Successivamente l’intervento aspro della presidente Marcegaglia, che ha giudicato i motivi addotti da Marchionne come “infondati dal punto di vista tecnico”, sottolineando, masticando amaro, comunque di “rispettare la sua decisione, visto che stare in Confindustria non è un obbligo ma un fatto volontario”.
Nella lettera d’addio, Fiat esprime “la possibilità di collaborare, in forme da concordare, con alcune organizzazioni territoriali di Confindustria e in particolare con l’Unione Industriale di Torino”. Ma non con la Confindustria di una Marcegaglia sempre più in contrasto con l’azione del Governo.
L’addio da Confindustria non significa per Fiat cambiamenti al piano di investimenti per l’Italia che prosegue senza intoppi.
A Mirafiori dal 2013 sarà prodotto un nuovo Suv della Jeep, a Pratola Serra verrà invece assemblato un motore destinato all’Alfa Romeo.
Per il ministro del Lavoro, Maurizio Sacconi, questa è “la vera notizia”, mentre tante aziende aderenti a Confindustria preferiscono la via della delocalizzazione.
Secondo il ministro, la decisione non pregiudica la validità dell’articolo 8 contenuto nella legge Finanziaria appena approvata dal Parlamento e che Marcegaglia con l’accordo sottoscritto con i sindacati aveva di fatto congelato nella sua efficacia innescando la reazione di Fiat: “mi sembra che al contrario se ne voglia sottolineare l’importanza”.
La decisione di Fiat di abbandonare Confindustria è stata definita “una cattiva notizia ed un rammarico per noi associati” da parte del presidente degli industriali del Veneto, Andrea Tomat, “convinto che il sistema confindustriale abbia fatto quanto possibile per venire incontro alle esigenze dell’azienda torinese e, insieme, a quelle di tutte le nostre imprese”. Tomat sottolinea come “l’impegno, sin dall’accordo del 2009, è stato quello di migliorare il sistema delle relazioni industriali riconoscendo spazi più ampi alla contrattazione aziendale, aumentando le garanzie di efficacia ed esigibilità degli accordi, assicurando i necessari margini di flessibilità. Questo impegno è stato ribadito dall’accordo interconfederale del 28 giugno – aggiunge Tomat -, ancora più dall’articolo 8 della manovra che ha dato certezza di legge all’accordo, e da ultimo dalla ratifica dello scorso 21 settembre”.

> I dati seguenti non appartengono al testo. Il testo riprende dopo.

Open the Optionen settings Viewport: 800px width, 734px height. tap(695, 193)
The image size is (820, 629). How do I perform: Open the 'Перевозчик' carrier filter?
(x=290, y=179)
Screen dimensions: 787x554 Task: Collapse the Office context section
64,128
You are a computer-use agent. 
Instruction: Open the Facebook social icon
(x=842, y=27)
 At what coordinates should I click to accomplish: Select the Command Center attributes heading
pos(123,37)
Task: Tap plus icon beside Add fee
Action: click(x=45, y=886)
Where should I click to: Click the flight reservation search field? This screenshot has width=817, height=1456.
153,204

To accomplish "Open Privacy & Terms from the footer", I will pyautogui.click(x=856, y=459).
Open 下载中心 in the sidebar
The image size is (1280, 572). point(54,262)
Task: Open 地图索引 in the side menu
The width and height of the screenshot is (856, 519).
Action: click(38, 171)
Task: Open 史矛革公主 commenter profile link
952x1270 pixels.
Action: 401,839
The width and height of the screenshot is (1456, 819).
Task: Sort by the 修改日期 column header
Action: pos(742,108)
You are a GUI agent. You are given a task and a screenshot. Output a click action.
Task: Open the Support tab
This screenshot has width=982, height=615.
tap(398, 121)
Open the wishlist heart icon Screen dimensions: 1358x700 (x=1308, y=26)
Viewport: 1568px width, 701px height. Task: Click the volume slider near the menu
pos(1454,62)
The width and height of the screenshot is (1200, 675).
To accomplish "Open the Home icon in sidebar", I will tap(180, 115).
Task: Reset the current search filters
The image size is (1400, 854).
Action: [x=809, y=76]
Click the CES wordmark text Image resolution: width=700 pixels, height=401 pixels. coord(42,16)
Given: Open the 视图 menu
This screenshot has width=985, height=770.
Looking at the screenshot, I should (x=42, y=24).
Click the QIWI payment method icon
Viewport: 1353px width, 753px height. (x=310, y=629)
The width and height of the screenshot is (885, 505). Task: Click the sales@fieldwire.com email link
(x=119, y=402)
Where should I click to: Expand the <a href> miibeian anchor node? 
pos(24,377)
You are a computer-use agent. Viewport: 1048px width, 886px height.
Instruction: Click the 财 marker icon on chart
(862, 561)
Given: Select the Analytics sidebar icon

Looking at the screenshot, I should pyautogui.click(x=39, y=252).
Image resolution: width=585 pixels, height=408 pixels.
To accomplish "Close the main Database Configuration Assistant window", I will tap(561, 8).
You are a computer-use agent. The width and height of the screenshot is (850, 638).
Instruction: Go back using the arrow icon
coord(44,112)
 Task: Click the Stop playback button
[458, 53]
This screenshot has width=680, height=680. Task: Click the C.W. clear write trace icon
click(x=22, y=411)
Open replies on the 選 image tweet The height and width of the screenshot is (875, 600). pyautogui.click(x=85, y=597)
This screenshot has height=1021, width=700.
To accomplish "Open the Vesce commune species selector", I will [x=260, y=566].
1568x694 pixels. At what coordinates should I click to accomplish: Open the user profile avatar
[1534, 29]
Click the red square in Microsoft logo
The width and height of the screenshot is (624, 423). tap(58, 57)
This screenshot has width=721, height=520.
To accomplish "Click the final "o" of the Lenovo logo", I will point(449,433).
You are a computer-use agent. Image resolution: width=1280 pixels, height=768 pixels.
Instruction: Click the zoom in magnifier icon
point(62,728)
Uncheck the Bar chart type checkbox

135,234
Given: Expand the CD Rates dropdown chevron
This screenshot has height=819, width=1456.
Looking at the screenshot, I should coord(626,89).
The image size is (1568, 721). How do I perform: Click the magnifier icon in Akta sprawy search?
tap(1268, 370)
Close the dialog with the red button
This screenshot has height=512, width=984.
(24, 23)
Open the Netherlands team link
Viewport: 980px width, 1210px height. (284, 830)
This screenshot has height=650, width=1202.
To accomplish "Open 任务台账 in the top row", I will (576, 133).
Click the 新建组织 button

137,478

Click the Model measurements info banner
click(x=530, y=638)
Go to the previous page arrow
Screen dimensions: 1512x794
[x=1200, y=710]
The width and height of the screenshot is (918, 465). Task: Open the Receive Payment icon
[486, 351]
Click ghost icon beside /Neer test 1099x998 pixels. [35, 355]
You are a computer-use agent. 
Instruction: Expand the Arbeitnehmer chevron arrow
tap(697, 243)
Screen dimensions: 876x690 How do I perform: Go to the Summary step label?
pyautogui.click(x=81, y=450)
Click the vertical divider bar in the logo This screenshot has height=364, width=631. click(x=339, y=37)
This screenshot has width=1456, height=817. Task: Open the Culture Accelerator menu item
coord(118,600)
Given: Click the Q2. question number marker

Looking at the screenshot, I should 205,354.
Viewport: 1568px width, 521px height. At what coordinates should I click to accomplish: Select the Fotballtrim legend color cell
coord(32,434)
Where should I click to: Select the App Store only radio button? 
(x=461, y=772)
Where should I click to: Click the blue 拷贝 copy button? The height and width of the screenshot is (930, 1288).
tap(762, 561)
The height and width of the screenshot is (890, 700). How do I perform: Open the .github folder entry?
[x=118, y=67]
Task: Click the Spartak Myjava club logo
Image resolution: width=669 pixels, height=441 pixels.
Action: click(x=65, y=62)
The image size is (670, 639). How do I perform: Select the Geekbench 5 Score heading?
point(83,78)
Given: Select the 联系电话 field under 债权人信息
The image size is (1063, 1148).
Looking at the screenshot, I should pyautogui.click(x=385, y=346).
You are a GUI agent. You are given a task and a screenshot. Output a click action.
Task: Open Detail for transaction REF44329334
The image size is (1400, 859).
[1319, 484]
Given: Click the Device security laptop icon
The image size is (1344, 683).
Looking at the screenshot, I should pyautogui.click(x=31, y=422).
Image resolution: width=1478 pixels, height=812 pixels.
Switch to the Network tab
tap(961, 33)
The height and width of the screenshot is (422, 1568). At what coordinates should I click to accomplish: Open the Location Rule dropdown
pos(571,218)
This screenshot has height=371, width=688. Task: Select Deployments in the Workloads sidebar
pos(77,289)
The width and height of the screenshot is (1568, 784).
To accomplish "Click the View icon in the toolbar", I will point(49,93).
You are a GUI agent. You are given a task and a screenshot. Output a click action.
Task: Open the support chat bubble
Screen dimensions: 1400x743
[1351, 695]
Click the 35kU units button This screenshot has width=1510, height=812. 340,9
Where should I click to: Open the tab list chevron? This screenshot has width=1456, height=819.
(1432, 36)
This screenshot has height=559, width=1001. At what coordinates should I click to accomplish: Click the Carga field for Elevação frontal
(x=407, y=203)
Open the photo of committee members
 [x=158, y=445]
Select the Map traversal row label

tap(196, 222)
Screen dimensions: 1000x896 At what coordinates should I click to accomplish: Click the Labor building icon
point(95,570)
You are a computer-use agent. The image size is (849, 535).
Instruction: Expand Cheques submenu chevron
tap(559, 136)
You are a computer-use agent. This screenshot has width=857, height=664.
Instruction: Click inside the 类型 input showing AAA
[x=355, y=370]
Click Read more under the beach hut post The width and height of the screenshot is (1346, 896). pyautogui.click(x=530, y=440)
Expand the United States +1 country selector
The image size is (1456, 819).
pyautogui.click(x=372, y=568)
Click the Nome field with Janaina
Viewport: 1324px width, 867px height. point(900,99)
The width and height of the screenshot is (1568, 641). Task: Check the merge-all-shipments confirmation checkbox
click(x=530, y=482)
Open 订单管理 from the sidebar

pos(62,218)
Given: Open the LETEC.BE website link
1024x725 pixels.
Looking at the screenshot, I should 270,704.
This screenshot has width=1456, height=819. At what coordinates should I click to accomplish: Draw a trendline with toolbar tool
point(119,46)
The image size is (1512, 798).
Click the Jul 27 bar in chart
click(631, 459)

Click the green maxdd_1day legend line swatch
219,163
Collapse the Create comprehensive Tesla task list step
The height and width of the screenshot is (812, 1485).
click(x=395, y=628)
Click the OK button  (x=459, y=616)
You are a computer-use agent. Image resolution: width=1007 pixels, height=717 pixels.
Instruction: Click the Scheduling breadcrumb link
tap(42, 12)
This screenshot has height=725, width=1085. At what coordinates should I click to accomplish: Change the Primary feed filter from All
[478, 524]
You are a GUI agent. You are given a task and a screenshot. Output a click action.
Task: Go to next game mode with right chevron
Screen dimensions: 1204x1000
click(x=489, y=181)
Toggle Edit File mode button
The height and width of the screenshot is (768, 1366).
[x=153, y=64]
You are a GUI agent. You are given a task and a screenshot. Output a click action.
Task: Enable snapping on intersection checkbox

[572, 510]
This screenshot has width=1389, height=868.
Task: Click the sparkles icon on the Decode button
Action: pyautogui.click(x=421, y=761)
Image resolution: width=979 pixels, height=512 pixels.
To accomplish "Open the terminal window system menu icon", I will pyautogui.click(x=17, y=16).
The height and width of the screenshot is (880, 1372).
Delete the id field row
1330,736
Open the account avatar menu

Sulla vicenda interviene anche il presidente dell’Associazione artigiani e piccole imprese del Trentino, Roberto De Laurentis, che giudica negativamente l’operato di Confindustria: “la norma voluta dal ministro Sacconi per liberalizzare in parte il mondo del lavoro è un granello di sostanziale novità in un mercato del lavoro troppo rigido ed è un peccato che un’organizzazione imprenditoriale come Confindustria sia corsa a fare un accordo con la Cgil sostanzialmente per sterilizzarlo. Un comportamento, quello della presidente Marcegaglia, che non capisco né condivido, così come non lo hanno capito e condiviso persone come Marchionne che in conseguenza di questo strano accordo ha deciso di portare il gruppo Fiat fuori da Confindustria, che così si trova privata della rappresentanza del maggior gruppo industriale italiano. E questo non sarà che l’inizio di una diaspora, visto che tanti colleghi imprenditori si chiedono ormai apertamente cosa ci stanno a fare in un sindacato che ormai li rappresenta poco o nulla”. Per il presidente degli artigiani trentini “se in Italia si vuole effettivamente fare impresa e creare nuovi posti di lavoro bisogna che tutti s’impegnino per lavorare con la dovuta flessibilità imposta dalla concorrenza internazionale e dalla domanda del mercato. In caso contrario, la crescita del Paese è destinata a stagnare ancora a lungo”.
Intanto, nonostante che la ragazza di Gazoldo degli Ippoliti minimizzi il duro colpo incassato anche a livello d’immagine, rimane il fatto che l’addio del più grande gruppo industriale dal sistema confindustriale comporterà per il sindacato imprenditoriale anche una forte contrazione delle sue entrate, dato che la quota d’iscrizione è proporzionale al numero degli addetti. Un taglio non da poco, che va ad aggiungersi ad una situazione finanziaria già poco rosea di tutto il sindacato industriale.